» Directions:
Filter the listing below, copying every line in which the word "computer" appears.

» Records provided:
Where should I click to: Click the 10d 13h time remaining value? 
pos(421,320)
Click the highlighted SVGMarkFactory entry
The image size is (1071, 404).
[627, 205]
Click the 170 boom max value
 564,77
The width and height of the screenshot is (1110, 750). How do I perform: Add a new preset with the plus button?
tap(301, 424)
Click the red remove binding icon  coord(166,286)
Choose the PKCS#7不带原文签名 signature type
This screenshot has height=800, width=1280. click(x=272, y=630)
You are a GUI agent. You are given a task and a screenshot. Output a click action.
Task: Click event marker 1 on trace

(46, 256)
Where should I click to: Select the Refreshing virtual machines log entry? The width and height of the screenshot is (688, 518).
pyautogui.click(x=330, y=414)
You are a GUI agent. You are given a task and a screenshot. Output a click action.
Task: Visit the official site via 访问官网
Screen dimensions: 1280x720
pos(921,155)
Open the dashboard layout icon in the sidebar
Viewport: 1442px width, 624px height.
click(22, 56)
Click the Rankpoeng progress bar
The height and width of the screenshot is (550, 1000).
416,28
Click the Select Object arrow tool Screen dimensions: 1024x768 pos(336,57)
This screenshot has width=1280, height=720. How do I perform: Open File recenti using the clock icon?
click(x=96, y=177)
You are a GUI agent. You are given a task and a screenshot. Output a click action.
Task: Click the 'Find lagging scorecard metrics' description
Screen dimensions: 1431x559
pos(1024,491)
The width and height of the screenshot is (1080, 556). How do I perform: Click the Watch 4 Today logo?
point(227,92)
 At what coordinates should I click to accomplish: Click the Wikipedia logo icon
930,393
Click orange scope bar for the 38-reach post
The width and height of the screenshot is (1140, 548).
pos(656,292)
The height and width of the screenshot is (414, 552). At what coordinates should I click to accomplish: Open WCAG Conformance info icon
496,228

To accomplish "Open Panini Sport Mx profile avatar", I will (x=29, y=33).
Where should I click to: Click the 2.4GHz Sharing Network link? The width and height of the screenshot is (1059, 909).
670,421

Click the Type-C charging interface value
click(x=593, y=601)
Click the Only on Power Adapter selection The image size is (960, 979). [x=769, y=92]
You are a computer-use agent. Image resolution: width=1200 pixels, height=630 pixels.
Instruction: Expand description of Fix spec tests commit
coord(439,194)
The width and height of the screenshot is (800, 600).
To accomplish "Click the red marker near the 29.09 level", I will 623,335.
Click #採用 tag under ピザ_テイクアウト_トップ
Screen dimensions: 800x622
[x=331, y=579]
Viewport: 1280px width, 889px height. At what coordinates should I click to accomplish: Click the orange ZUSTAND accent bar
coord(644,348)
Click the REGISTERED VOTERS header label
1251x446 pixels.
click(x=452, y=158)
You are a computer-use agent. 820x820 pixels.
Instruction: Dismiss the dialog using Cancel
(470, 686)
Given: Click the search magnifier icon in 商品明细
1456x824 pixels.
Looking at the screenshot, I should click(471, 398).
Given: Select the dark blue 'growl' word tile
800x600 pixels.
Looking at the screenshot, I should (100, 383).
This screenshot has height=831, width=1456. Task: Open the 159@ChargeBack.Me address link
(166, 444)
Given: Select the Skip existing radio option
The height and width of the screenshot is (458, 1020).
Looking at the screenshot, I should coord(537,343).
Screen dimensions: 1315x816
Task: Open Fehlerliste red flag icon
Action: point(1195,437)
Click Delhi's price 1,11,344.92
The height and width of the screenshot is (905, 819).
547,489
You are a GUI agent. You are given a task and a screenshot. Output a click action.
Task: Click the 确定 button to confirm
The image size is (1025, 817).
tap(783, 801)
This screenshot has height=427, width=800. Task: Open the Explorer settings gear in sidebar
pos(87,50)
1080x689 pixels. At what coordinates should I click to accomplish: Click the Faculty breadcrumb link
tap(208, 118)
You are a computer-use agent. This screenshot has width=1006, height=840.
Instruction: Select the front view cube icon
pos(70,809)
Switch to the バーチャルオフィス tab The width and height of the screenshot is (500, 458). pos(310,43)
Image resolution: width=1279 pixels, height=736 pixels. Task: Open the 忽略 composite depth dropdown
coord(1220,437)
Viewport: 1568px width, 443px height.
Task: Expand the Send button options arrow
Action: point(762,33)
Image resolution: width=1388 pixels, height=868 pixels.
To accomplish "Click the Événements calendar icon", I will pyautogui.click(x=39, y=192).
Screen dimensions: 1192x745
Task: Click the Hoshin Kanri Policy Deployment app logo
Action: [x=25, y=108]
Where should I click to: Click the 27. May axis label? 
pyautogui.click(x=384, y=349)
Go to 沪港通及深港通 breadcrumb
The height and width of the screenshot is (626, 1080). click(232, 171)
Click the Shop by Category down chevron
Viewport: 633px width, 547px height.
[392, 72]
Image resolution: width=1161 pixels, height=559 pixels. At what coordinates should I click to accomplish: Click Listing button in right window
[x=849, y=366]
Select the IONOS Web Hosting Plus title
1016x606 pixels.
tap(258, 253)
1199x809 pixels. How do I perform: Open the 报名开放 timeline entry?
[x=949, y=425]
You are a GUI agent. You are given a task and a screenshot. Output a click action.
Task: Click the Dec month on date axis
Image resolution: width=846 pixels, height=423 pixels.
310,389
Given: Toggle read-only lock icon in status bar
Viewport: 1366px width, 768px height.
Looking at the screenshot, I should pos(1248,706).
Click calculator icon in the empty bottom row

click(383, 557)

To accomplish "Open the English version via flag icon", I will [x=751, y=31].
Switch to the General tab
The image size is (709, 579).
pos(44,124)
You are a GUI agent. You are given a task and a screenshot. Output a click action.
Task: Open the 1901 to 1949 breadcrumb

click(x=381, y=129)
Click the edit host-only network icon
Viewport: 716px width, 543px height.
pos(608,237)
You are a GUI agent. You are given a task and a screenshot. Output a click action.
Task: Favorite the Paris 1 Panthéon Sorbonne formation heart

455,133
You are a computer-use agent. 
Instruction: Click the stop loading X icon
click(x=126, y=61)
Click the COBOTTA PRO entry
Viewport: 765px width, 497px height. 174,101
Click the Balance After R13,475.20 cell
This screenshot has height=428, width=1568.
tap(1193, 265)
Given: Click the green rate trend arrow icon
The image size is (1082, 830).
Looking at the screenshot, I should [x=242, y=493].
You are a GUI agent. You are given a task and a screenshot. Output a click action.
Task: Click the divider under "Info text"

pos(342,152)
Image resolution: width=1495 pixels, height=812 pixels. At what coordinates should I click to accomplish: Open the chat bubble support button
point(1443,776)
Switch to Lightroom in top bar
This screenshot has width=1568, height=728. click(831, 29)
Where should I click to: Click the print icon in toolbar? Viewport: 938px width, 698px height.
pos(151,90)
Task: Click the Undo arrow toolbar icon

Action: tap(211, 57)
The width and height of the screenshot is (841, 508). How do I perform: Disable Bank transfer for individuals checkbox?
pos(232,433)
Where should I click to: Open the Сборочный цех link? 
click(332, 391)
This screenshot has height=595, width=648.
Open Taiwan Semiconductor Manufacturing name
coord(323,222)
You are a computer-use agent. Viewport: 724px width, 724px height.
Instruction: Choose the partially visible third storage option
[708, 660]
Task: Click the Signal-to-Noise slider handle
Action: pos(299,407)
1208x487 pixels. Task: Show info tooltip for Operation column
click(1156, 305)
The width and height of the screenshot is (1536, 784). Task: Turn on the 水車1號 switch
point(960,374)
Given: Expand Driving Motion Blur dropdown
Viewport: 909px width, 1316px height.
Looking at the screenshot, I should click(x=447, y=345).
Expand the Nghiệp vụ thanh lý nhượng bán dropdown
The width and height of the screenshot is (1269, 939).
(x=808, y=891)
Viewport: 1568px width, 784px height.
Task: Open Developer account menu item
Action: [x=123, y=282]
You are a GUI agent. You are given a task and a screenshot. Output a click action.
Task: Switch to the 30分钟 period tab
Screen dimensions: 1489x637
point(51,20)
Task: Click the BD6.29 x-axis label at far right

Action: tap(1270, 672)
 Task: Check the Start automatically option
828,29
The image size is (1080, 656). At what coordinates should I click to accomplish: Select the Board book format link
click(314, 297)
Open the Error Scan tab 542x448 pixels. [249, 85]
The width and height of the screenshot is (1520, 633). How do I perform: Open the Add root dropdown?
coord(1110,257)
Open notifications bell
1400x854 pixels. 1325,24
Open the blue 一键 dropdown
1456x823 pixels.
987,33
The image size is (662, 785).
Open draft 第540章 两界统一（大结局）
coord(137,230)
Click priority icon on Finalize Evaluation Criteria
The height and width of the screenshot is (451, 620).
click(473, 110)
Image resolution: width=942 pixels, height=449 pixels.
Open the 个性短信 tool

» Task answer:
You are a computer-use agent. Image resolution: width=1200 pixels, height=630 pixels.
You are a computer-use agent. 820x820 pixels.
You are a computer-use agent. This screenshot has width=1006, height=840.
You are a computer-use agent. 
You are a computer-use agent. Viewport: 724px width, 724px height.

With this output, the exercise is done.